Virtual card AP automation is the highest-revenue Wave 1 opportunity by a significant margin if vendor enrollment executes. The economics are straightforward: at $500 million in converted AP spend per health system at 1.5% interchange with a 25% revenue share, a network of health systems generates tens of millions in annual revenue from interchange alone before adding a single outside customer. The vendor enrollment operation – convincing suppliers to convert from check or ACH to card acceptance – is the real product, not the technology. The leverage comes from representing enough combined purchasing volume that the conversation with any given vendor is categorically different from what a generic fintech can have.
Prior auth, clinical documentation improvement, referral intelligence, and patient financial navigation come next because they require EHR integration that adds 60-90 days to timelines regardless of technical readiness – health system IT review cycles are what they are. Starting those IT relationship conversations during the first wave while the technical builds run in parallel is how you compress the overall timeline.

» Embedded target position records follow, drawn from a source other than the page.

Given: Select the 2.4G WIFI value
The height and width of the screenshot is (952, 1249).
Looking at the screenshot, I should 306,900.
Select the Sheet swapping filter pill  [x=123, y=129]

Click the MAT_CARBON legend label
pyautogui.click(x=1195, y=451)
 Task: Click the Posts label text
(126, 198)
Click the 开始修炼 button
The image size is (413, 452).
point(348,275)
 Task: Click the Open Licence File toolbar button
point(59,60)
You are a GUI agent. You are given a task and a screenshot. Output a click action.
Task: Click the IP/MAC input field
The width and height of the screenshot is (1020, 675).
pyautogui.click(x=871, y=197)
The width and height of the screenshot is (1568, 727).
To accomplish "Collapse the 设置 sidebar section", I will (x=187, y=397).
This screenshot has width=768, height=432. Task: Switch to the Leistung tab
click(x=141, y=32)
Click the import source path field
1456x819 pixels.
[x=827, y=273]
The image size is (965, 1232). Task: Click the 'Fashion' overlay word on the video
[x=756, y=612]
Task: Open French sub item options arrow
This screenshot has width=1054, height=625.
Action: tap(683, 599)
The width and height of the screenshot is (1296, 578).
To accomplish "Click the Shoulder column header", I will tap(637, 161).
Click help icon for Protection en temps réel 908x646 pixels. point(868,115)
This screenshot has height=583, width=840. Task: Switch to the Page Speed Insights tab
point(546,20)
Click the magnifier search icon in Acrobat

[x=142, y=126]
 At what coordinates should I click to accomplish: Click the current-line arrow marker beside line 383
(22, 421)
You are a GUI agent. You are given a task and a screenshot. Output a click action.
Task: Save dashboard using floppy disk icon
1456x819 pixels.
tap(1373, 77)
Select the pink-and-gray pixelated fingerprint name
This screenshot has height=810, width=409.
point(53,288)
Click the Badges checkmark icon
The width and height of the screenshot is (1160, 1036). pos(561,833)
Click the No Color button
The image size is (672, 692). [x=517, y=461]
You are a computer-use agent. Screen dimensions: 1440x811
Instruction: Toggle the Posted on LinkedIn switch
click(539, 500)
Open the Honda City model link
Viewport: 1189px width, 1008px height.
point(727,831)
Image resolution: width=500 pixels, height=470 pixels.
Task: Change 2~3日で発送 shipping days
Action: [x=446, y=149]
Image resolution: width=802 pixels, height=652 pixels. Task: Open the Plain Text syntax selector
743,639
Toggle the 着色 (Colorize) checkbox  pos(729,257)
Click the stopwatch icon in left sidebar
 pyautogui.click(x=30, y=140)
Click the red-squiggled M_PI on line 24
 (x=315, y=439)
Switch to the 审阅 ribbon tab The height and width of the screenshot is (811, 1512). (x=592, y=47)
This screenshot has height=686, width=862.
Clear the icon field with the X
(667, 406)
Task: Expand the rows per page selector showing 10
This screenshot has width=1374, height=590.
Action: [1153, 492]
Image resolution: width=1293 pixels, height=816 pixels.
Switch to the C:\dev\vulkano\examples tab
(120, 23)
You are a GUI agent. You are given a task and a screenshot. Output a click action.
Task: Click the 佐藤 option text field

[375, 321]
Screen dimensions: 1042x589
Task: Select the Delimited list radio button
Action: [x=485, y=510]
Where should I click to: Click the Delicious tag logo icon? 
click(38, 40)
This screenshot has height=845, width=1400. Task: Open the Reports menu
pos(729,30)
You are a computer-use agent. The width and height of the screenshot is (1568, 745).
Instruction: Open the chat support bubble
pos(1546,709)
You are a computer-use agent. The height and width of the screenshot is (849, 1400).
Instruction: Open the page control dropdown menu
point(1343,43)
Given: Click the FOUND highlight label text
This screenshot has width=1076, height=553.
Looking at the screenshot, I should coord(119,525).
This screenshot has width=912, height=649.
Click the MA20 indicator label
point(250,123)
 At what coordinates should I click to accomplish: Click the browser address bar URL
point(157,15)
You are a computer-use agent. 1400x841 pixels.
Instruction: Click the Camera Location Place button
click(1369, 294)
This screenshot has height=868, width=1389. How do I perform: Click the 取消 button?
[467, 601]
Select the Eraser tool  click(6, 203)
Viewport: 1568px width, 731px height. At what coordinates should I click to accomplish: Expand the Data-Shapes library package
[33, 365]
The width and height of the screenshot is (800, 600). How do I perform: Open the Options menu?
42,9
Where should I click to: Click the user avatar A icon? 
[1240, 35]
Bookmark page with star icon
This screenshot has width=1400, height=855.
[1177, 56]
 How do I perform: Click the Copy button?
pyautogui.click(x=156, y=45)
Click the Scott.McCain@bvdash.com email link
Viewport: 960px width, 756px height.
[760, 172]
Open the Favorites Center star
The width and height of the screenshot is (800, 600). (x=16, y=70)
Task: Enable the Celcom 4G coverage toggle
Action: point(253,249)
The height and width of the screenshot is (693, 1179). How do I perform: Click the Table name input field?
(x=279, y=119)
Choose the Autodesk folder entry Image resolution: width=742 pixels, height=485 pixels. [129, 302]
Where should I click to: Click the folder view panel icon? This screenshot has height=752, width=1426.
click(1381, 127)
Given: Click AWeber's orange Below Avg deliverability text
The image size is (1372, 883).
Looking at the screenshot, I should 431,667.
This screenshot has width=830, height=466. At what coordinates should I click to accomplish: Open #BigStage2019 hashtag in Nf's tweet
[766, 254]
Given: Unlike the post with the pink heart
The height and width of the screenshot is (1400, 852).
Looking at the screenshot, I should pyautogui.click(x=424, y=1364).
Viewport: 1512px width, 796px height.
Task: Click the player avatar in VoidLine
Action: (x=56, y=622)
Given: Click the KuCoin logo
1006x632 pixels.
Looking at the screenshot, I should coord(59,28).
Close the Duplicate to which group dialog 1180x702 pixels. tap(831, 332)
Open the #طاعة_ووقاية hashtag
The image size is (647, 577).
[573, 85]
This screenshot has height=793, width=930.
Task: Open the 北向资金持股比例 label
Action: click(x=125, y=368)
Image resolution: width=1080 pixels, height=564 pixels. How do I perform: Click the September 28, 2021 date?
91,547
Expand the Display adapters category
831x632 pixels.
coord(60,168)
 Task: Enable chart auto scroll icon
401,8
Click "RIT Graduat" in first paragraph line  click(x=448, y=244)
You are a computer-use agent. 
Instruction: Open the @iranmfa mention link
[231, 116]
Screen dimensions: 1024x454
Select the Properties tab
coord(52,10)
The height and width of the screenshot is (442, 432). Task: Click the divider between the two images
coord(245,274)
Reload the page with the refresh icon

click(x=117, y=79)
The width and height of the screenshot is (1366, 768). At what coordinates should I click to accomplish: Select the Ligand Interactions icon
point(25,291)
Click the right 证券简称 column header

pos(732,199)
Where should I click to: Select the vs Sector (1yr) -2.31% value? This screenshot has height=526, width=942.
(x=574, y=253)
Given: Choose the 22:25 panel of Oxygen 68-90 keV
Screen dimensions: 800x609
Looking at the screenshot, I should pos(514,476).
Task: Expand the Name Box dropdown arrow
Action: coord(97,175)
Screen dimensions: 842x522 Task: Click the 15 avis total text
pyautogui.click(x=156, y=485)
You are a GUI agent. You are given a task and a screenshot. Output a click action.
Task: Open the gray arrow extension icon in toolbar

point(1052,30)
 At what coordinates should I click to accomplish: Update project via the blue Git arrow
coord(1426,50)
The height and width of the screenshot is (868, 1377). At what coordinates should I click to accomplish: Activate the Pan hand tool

Data monetization, cybersecurity, and marketplace businesses come last because they require legal infrastructure, institutional credibility, or operational scale that the earlier companies build. Data monetization specifically needs BAA structures and de-identification validation across multiple health systems that are expensive and time-consuming to build correctly but not technically complex. The institutional credibility that comes from having deployed multiple products inside a health system network makes those legal conversations significantly easier than approaching them cold.
The aggregate math on this sequencing is compelling. The cheapest Wave 1 builds – payer contract intelligence, purchased services, workforce intelligence, perioperative intelligence, and the AP automation business development operation – can be capitalized for under a million dollars and generate $60-100 million in ARR across the portfolio within 18 months if execution is disciplined. The Wave 2 builds add cost but also add ceiling, particularly prior auth and data monetization, which are the businesses most likely to generate eight- and nine-figure exits.
The common thread across all of these is that the entry point is a CFO conversation about quantifiable revenue loss or cost reduction, not a clinical champion selling upward through a committee. Health systems are under enough financial pressure right now that a product demonstrating $10 million in recoverable revenue gets an audience quickly. The data network effects that make these businesses defensible compound faster than in most enterprise verticals because health system data is both scarce and extraordinarily valuable, meaning the benchmarking advantage of a multi-system network is very difficult for a single-system point solution to replicate. Build the network first, then build the products on top of it. The sequencing is the strategy.